Software is being forced into this model to handle the scale required by validation and verification, security and vulnerability analysis, and target platform support (mobile, desktop, cloud and all of the OS variants).

Speed Matching Evolution

There are many gaps to be filled in the cybersecurity world. AirGap is focused on providing solutions to problems in the combined realms of cybersecurity and software supply chain.

When it comes to security and software we see three problems:

  • Speed: of software development and change
  • Scale: volume of software (its everywhere and eating more of the world)
  • Supply chain and up-stream dependencies

Each of these three interrelate and must be solved in concert to enable an enterprise to be secure and up-to-date.

We view ‘speed’ impacting the software supply chain speed along two axis: development and operations. The speed at which software is developed and the speed it expects to be delivered and deployed.

Software now evolves much more rapidly due to number of factors, but chief among them are the development and delivery of changes like bug-fixes and enhancements based on changes in up-stream dependencies. The “don’t reinvent the wheel” mentality of software projects, simply because they can’t afford to do so, scales up the volume of software. As software is released in both realtime (as changes happen) and on rapid schedules down-stream projects want to consume the fixes and new features as quickly as possible.

Speed of Development: As mentioned above, the pace of software development is increasing. Agile practices, open source software frameworks and libraries, dynamic languages and improvements in tooling and delivery are combining to improve the effectiveness and efficiency of developers. New software and updates to existing software are being released readily to various open channels.

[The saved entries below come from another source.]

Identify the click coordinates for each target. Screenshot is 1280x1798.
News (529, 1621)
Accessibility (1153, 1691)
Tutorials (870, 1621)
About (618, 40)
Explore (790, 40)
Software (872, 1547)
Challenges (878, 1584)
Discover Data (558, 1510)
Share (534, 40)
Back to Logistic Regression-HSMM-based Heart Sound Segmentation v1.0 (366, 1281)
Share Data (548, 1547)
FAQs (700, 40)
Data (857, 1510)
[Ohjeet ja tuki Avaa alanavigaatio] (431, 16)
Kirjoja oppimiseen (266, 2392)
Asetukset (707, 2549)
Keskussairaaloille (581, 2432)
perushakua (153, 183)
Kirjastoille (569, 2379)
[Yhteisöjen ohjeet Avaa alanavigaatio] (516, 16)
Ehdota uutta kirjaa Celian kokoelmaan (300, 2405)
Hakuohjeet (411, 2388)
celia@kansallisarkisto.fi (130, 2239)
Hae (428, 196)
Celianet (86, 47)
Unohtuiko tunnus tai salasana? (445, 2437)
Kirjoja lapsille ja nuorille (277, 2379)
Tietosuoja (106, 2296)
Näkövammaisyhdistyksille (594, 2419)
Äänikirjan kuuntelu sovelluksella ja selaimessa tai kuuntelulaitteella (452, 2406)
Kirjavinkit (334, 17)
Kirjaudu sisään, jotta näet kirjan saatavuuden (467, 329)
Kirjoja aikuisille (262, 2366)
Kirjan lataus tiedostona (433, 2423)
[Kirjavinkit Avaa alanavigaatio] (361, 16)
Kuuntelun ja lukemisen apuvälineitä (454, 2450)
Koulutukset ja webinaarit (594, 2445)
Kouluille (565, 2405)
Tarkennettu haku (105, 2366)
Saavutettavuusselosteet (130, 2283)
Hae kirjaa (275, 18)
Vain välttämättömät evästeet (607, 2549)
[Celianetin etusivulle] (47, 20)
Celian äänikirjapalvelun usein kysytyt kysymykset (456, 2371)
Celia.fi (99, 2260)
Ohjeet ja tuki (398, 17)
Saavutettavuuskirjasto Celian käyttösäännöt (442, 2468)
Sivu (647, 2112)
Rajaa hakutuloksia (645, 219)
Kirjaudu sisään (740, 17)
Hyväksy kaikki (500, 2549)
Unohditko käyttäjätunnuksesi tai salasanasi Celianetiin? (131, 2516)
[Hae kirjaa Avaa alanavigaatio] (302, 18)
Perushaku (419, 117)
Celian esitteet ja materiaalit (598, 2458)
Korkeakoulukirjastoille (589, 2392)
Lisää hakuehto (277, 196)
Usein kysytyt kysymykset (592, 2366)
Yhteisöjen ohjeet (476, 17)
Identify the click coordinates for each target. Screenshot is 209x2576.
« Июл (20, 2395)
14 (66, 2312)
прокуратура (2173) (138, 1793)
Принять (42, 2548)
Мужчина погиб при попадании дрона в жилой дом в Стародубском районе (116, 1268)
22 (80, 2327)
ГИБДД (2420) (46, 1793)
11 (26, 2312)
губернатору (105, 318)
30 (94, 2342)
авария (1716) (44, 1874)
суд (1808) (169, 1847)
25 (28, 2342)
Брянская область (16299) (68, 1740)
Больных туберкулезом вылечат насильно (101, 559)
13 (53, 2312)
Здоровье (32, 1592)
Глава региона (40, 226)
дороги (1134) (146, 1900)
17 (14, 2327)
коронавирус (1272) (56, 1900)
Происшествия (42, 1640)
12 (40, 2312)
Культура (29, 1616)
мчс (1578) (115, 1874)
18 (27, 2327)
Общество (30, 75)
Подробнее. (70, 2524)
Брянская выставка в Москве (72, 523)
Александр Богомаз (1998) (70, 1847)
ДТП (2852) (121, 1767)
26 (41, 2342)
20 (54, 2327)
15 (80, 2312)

Speed of Operations: Movements such as DevOps, Continuous Deployment and Continuous Delivery are simplifying the full scale industrialization of software coding, streamlining pipelines of source to various endpoints. Manufacturing-style automation has finally made its way to software, enabling a few people to run large chunks of engineering infrastructure at a fraction of the cost of five years ago. This automation also means less mistakes and errors via accountability and repeatability. But it does mean that speed must be built into the equation of software operation and maintenance.

Many enterprises haven’t found it possible to keep up with either the speed of software development or the speed of operations so that software can evolve to meet current needs or threats. The path just does does not exist, creating a performance and security situation which can be unmanageable. Worse, as vulnerabilities are identified in operational software, organizations struggle to “roll forward” or patch their environments.

Why? Simply, the frog has been cooked slowly or the enterprise hasn’t built up its organizational IT bureaucracy to match the speed of how software needed to be updated, maybe once a year? In many organizations the dependency on vendors to provide updates creates a lag and an environment ripe for attack. For open source software, most IT infrastructures just aren’t responsive enough to process/validate the flow of changes.